A few scholars at Colorado State University and the University of Utah spoke out against the Green River plan and subsequently complained of efforts by state and federal agencies to shut them up by threatening to cut off grants to their institutions. Many of those involved in the river poisoning lived to regret it, for it ended up being a disaster for both the environment and public relations.

The project's planners assumed they would be able to keep the keep the river from carrying the rotenone into Dinosaur National Monument park by having workers neutralize the poison upstream from the park with potassium permanganate, but they were wrong. When dead fish turned up in the park, the Fish and Wildlife Service found itself in the cross hairs of the National Park Service. Perhaps even more important, about three weeks after the incident, Rachel Carson published Silent Spring, helping spawn an environmental movement that barraged officials in Washington with angry letters about the Green River kill.
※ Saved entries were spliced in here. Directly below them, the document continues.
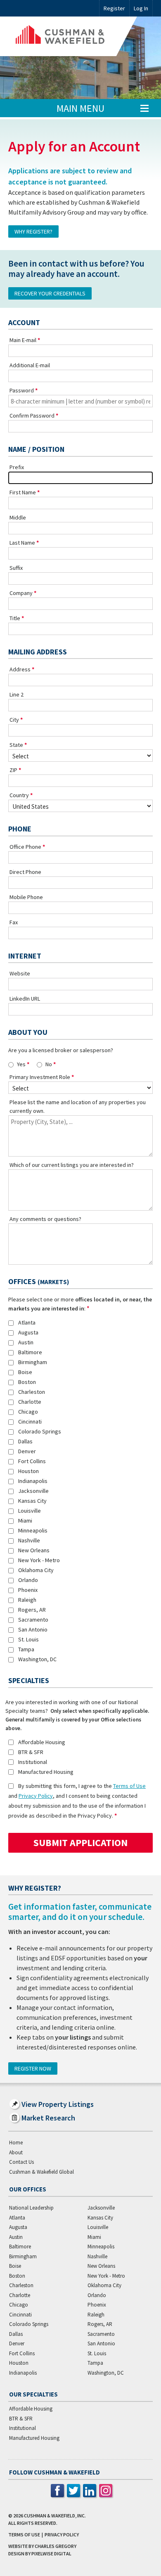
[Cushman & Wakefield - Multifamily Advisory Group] (72, 36)
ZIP (13, 770)
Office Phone (25, 846)
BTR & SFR (30, 1752)
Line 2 (16, 694)
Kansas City (32, 1500)
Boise (25, 1372)
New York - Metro (39, 1560)
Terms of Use (129, 1786)
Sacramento (33, 1619)
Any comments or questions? (45, 1219)
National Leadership (31, 2207)
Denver (27, 1451)
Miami (25, 1520)
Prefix (16, 467)
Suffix (16, 567)
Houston (28, 1471)
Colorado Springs (39, 1431)
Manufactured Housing (45, 1772)
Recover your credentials (49, 293)
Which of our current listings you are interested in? (71, 1165)
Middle (17, 517)
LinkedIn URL (24, 998)
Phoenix (28, 1590)
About (16, 2152)
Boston (27, 1382)
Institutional (32, 1762)
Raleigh (27, 1599)
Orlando (28, 1580)
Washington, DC (37, 1659)
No (48, 1064)
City (14, 719)
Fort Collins (32, 1461)
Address (20, 669)
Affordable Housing (41, 1742)
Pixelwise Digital (51, 2553)
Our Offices (27, 2189)
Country (19, 795)
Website (19, 973)
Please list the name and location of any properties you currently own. (77, 1106)
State (16, 744)
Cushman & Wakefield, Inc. (55, 2515)
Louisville (29, 1510)
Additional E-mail (29, 365)
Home (16, 2142)
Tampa (26, 1649)
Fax (13, 922)
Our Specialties (33, 2394)
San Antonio (32, 1629)
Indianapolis (32, 1481)
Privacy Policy (36, 1795)
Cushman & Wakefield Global (41, 2171)
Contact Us (21, 2161)
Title (14, 618)
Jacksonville (33, 1491)
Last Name (22, 542)
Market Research (48, 2118)
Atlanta (27, 1322)
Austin (25, 1342)
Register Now (32, 2068)
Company (21, 593)
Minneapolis (32, 1530)
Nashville (29, 1540)
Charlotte (29, 1401)
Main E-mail (22, 340)
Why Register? (33, 231)
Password (21, 390)
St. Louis (28, 1639)
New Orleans (34, 1550)
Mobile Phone (26, 897)
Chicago (28, 1411)
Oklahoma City (36, 1570)
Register (114, 8)
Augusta (28, 1332)
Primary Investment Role (39, 1077)
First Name (22, 492)
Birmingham (32, 1362)
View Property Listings (57, 2104)
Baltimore (30, 1352)
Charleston (31, 1391)
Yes (21, 1064)
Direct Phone (25, 872)
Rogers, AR (32, 1609)
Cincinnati (30, 1421)
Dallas (25, 1441)
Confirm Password (31, 415)
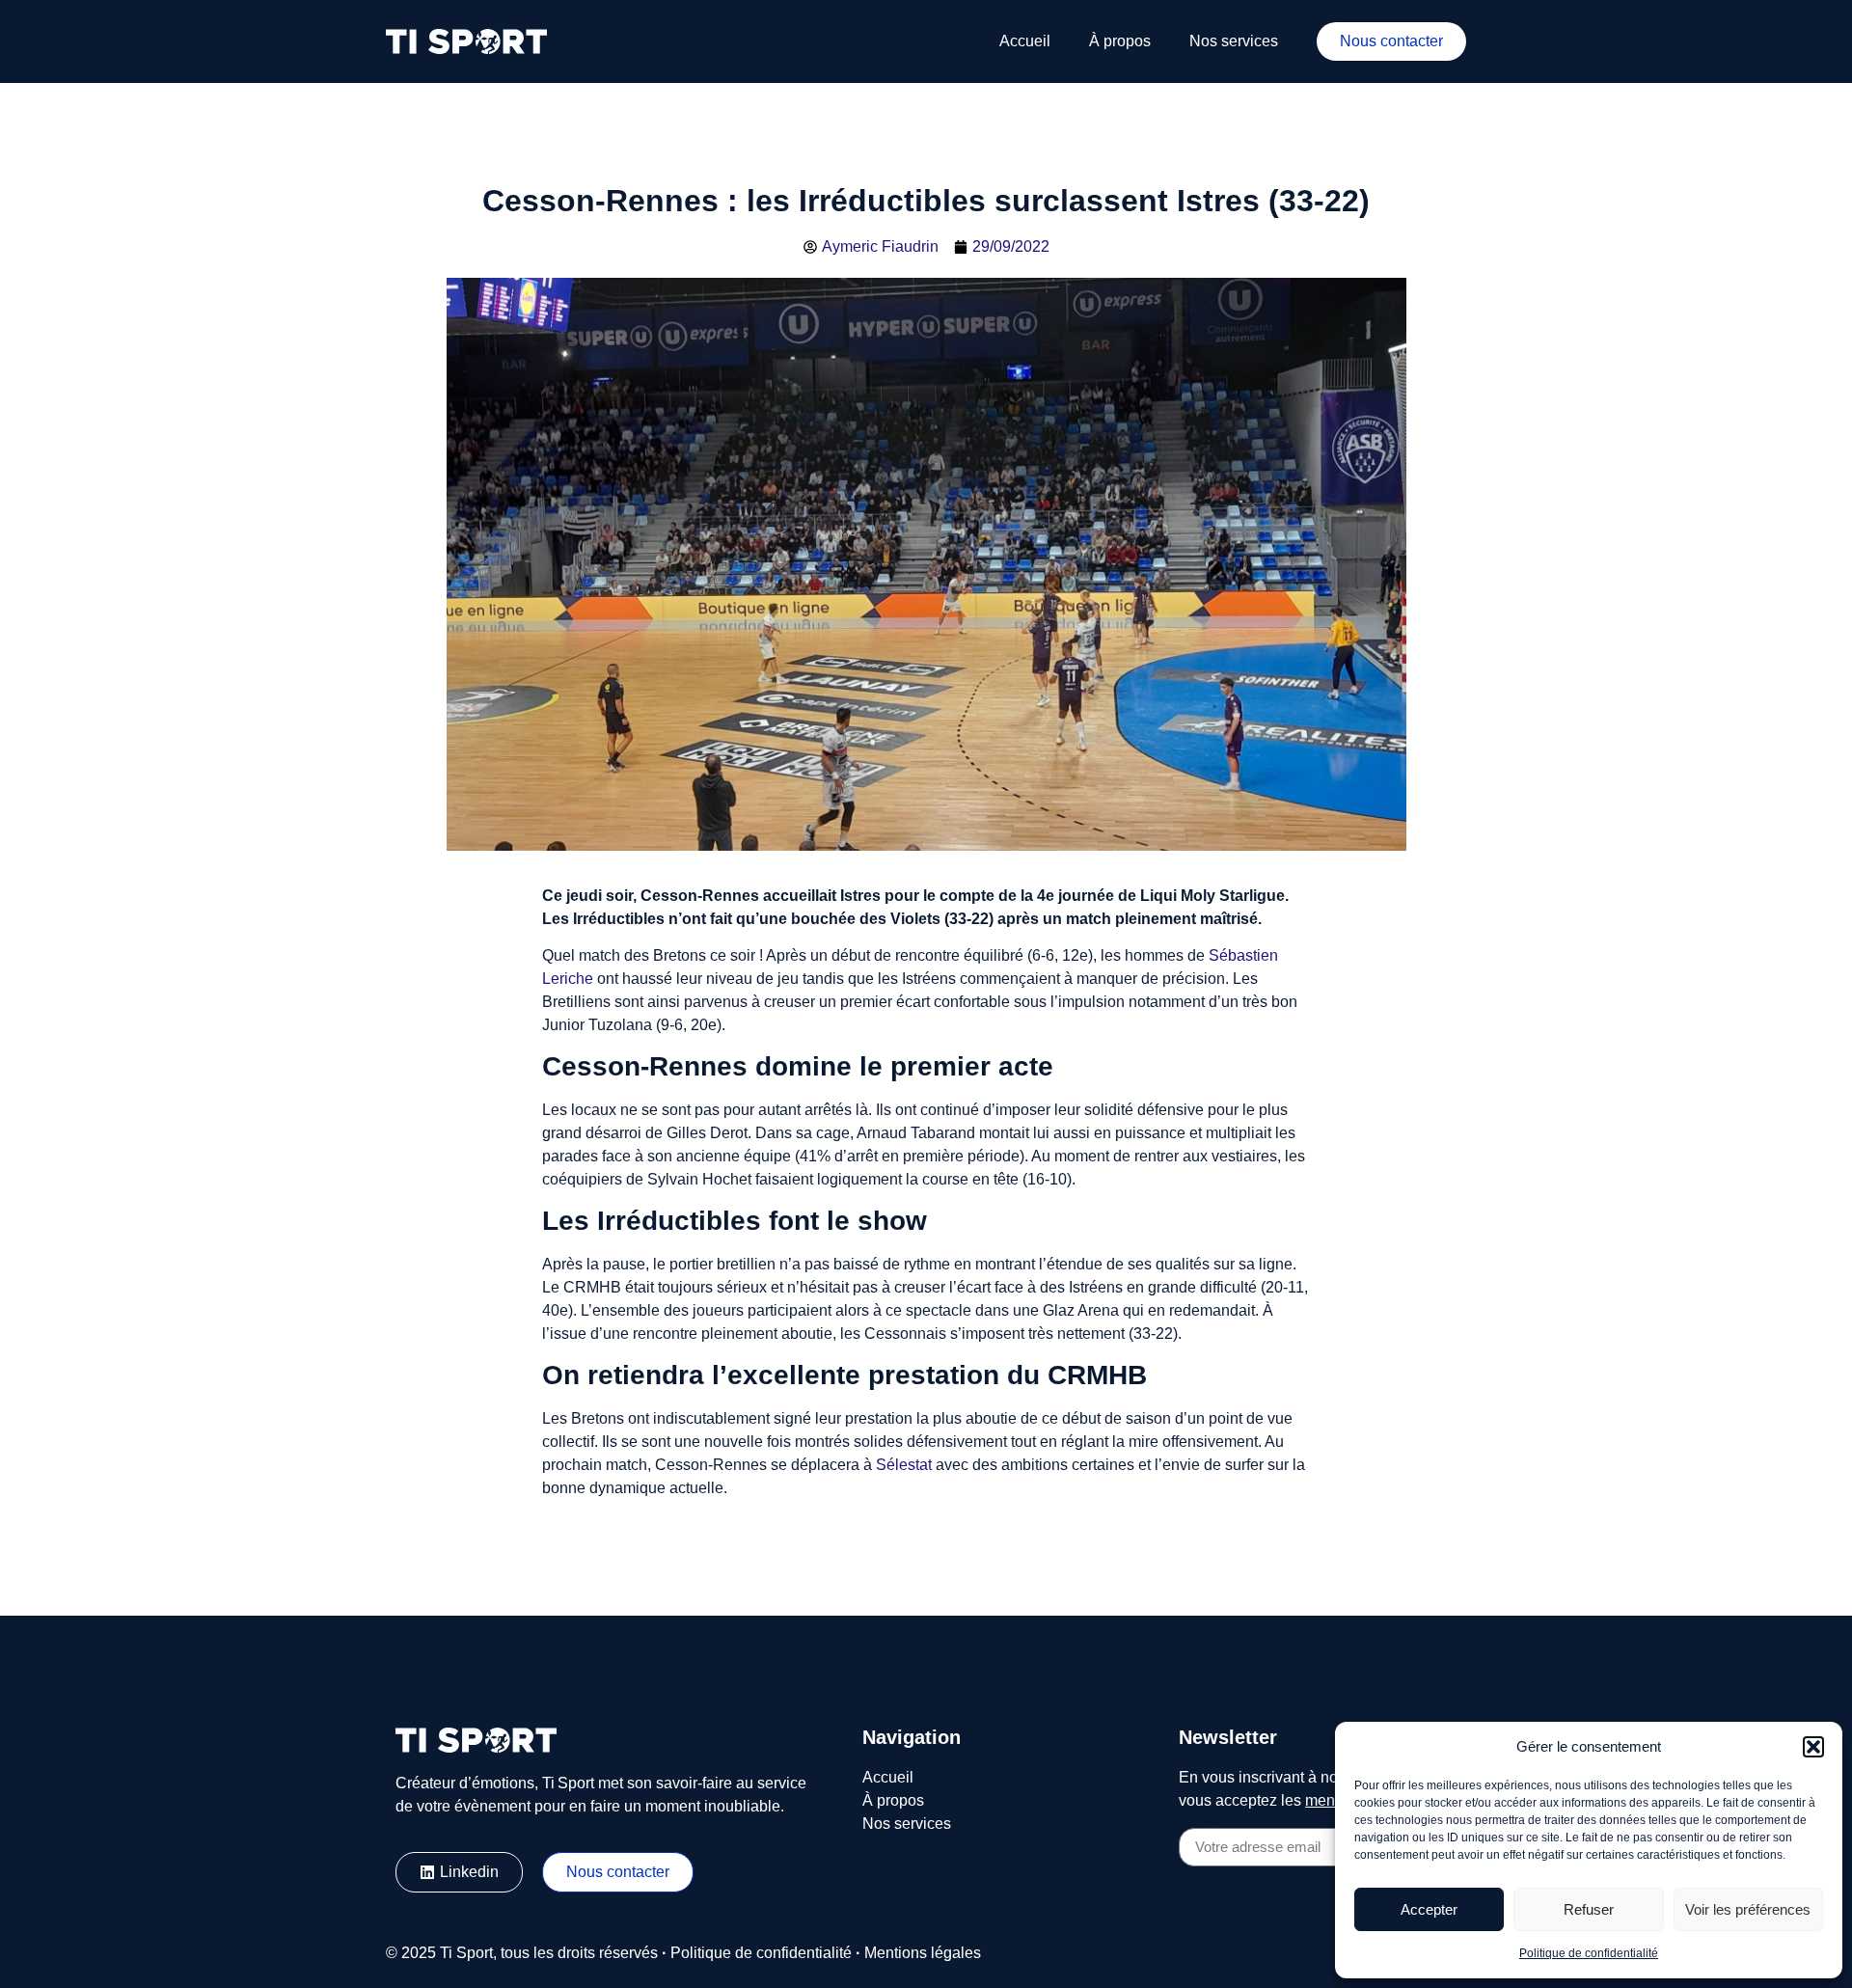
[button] (1813, 1747)
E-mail (1201, 1820)
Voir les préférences (1748, 1909)
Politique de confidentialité (1588, 1953)
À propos (1120, 41)
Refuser (1589, 1909)
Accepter (1429, 1909)
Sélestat (904, 1465)
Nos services (1233, 41)
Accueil (1024, 41)
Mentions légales (922, 1953)
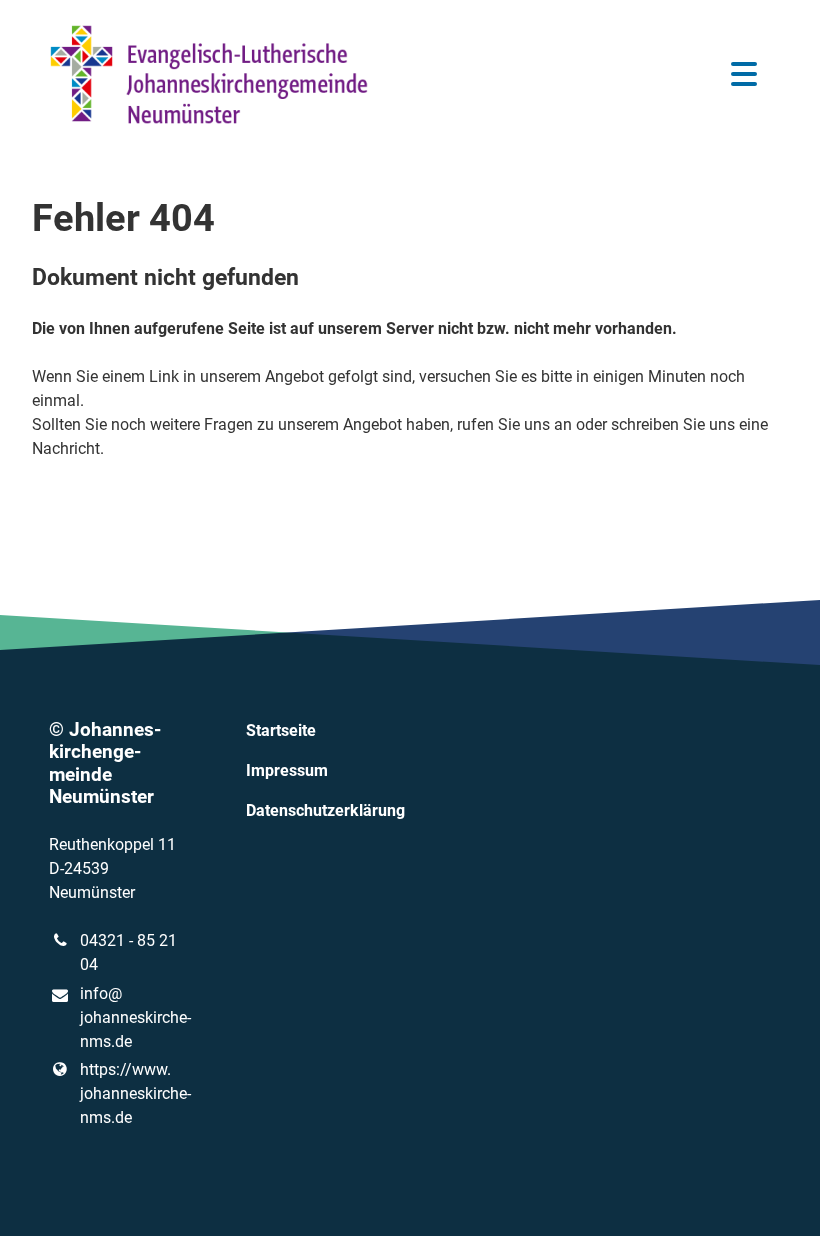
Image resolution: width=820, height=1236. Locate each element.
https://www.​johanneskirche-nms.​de (130, 1093)
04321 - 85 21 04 (128, 952)
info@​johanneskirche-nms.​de (130, 1017)
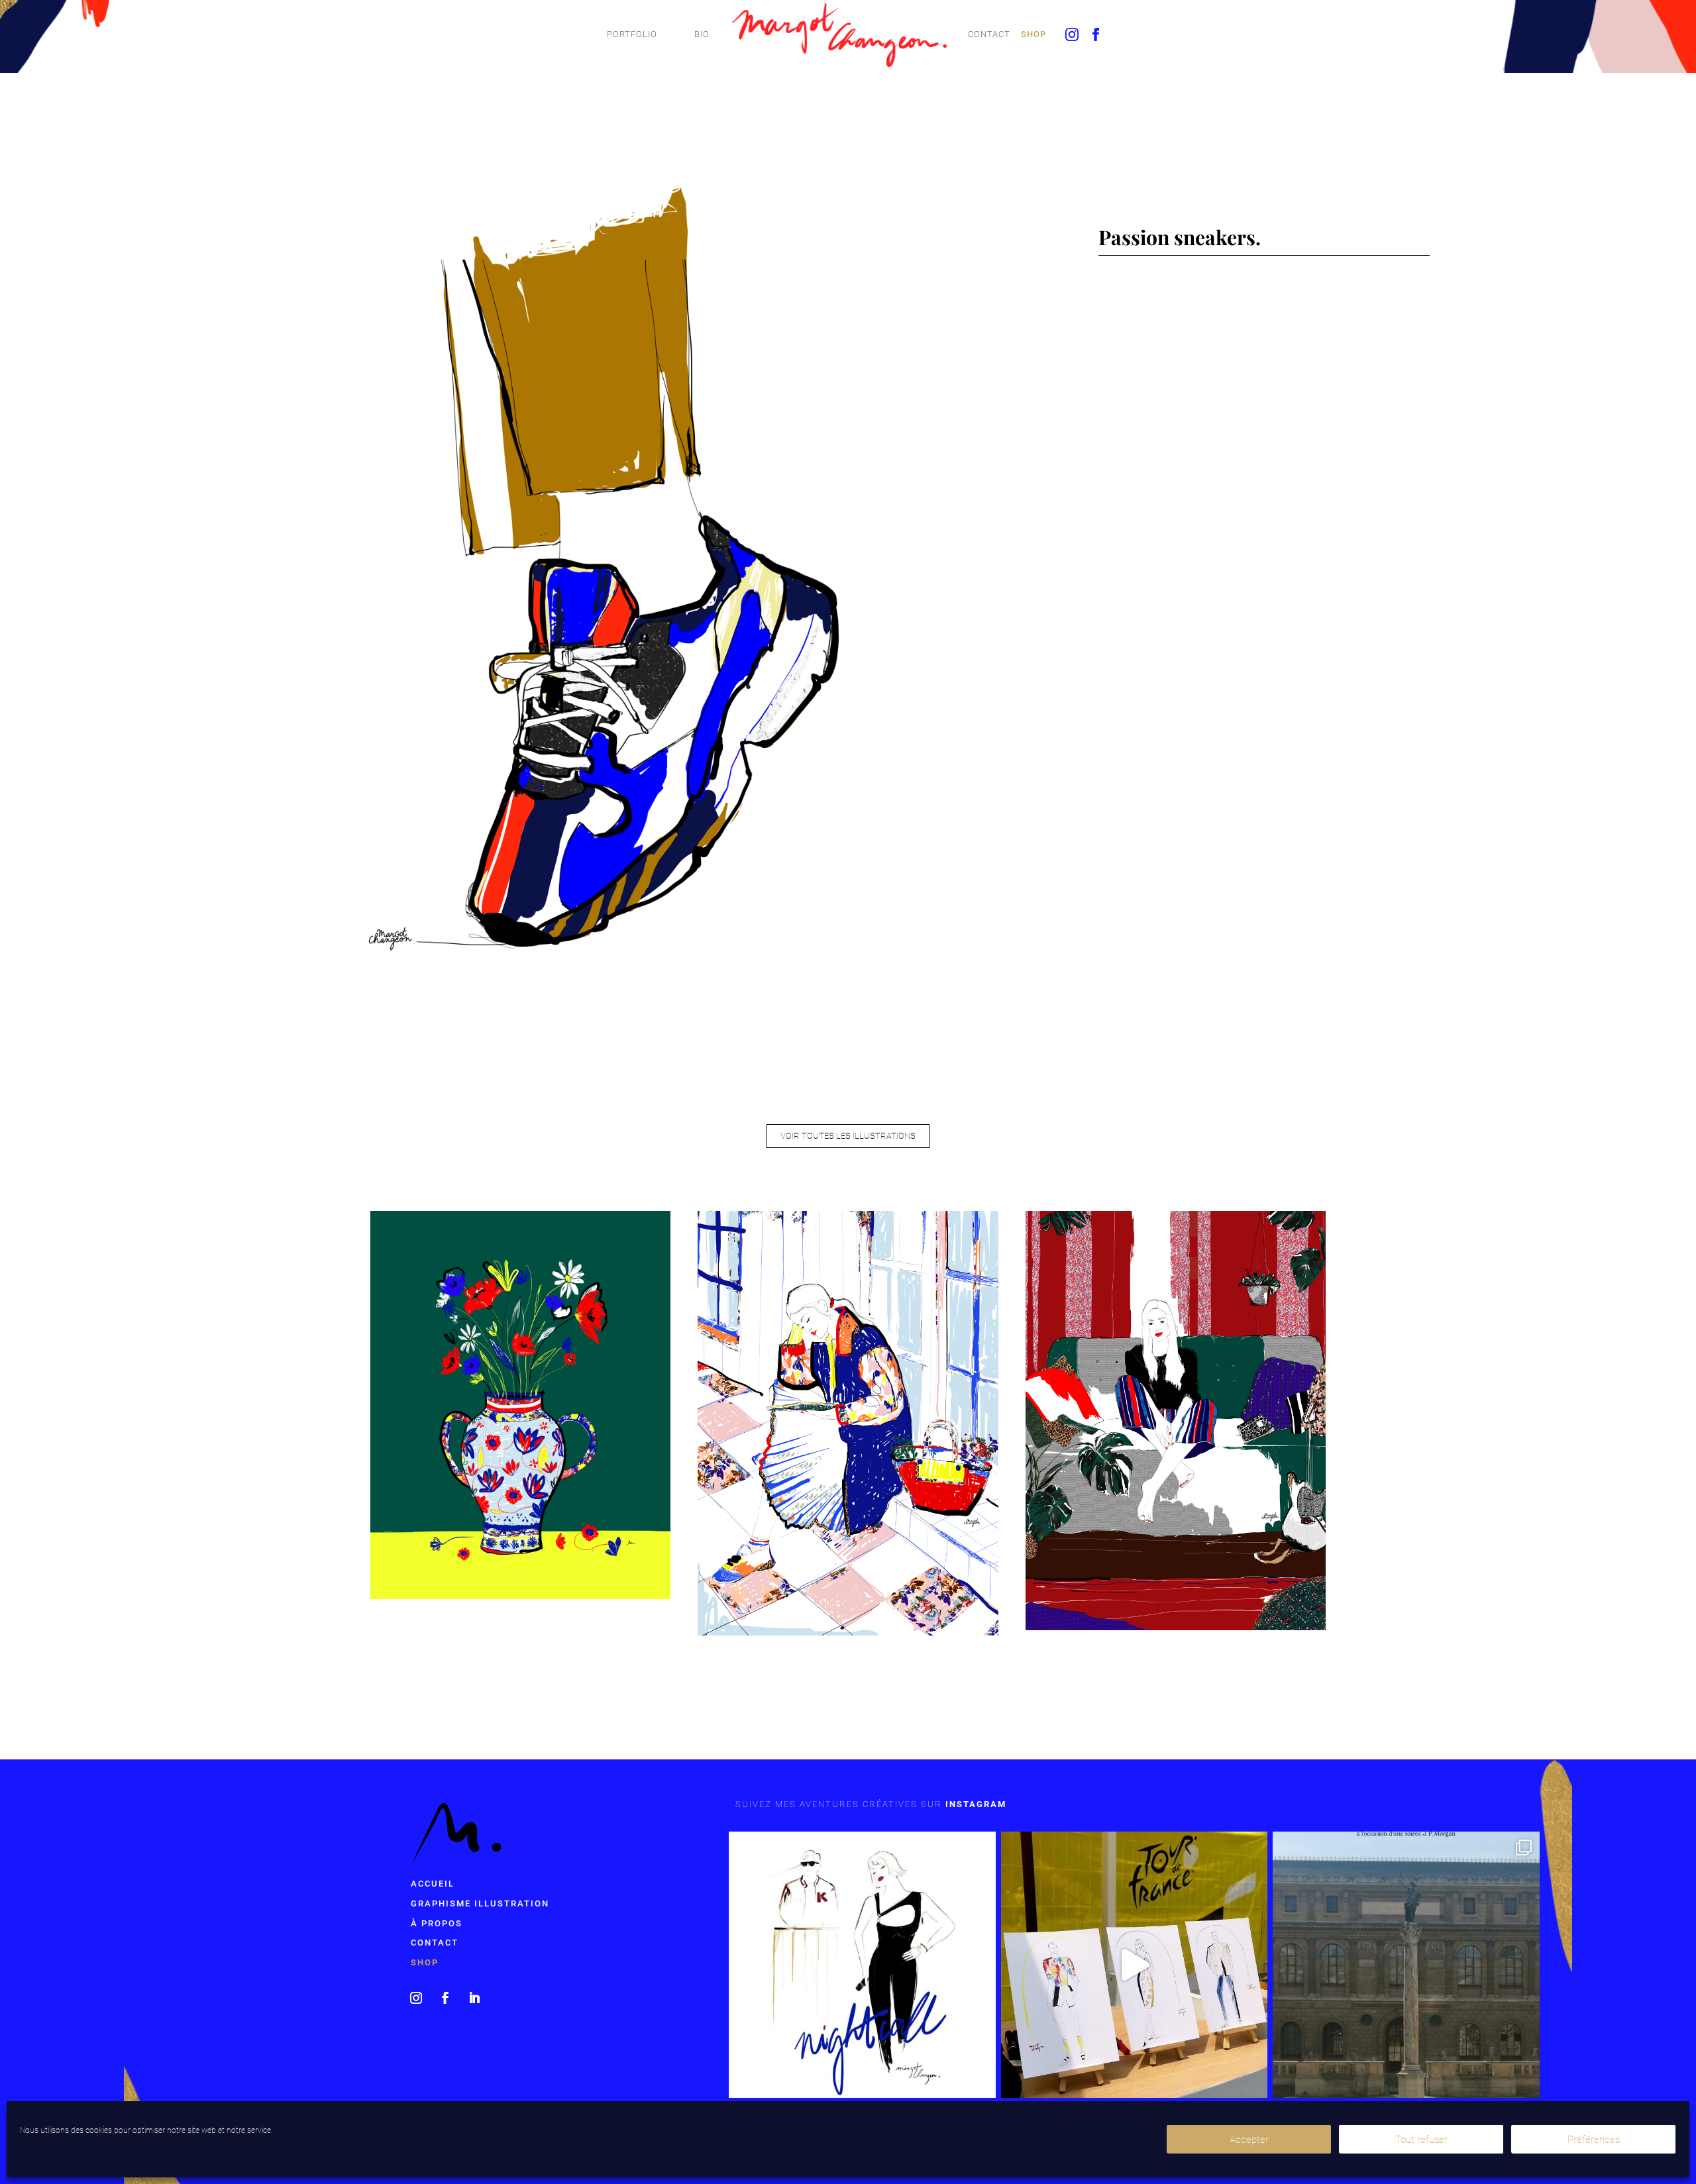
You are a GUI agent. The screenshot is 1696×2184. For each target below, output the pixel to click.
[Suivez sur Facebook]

The secretary of interior at the time, Stewart Udall, responded by curbing the use of rotenone by federal agencies and calling for the welfare of unique species to be a "dominant consideration" in such projects from then on. All four of the chief so-called trash fish that the Green River poisoning sought to kill—the humpback chub, the bonytail, the razorback sucker, and the Colorado pikeminnow—now have a place on the federal endangered-species list. The federal government has spent more than $100-million trying to save them.

An Entirely Synthetic Fish recounts many other governmental attempts at improving nature that went awry. In the 1960s, for example, researchers discovered that stocking a river with hatchery trout can decimate the wild trout population and actually leave it with fewer trout over all; the hatchery fish aggressively compete with the locals for food, and many end up being eaten themselves because they seem to associate the shadows of predators with those of hatchery workers tossing kibble. Beginning in the late 1980s, the Colorado Division of Wildlife inadvertently unleashed trout epidemics by stocking rivers with rainbows infected with parasite-born whirling disease, which leaves its victims disfigured and prone to swimming in tight circles.

The book also compellingly traces how the nation's attitudes toward fishing have varied over time. In the 17th century, the leaders of the Massachusetts Bay Colony regarded fishing with a hook and line as an exercise in idleness deserving punishment. During and just after the American Revolution, fishing suffered a similar image problem, thanks to its association with the English aristocracy. Beginning in the mid-1800s, however, interest in sport fishing boomed as it gained status as a diversion for the wealthy and came to be viewed as a pursuit that helped keep men virile and in touch with nature. Politicians eager to take credit for bringing hatchery jobs and better fishing to their states happily supported federal efforts to stock waters with game species.

Throughout much of America, one can still encounter the absurd sight of fishermen gathered on riverbanks next to hatchery trucks, hoping to catch naïve rainbow trout minutes after they are stocked. While not exactly shooting fish in a barrel, perhaps no other experience comes as close.

For his part, Halverson is attempting to restore the populations of rarer species of trout by, counterintuitively, encouraging people to fish for them. Taking a cue from the culture of birdwatchers, many of whom will travel long distances to add to their "life list" of species they have seen, he has set up a Web site that encourages anglers to catch and release as many species as they can. His logic is that if enough people roll into small towns and say they are out to hook rare fish species X or Y, the local chambers of commerce will get word, and new constituencies will be created to lobby for the fish's restoration.

Writing An Entirely Synthetic Fish has renewed his own interest in angling, both for rainbows and for other trout, Halverson says. "I actually love fishing again. You pick one of these rainbows up, and it is just a book that says so much about us."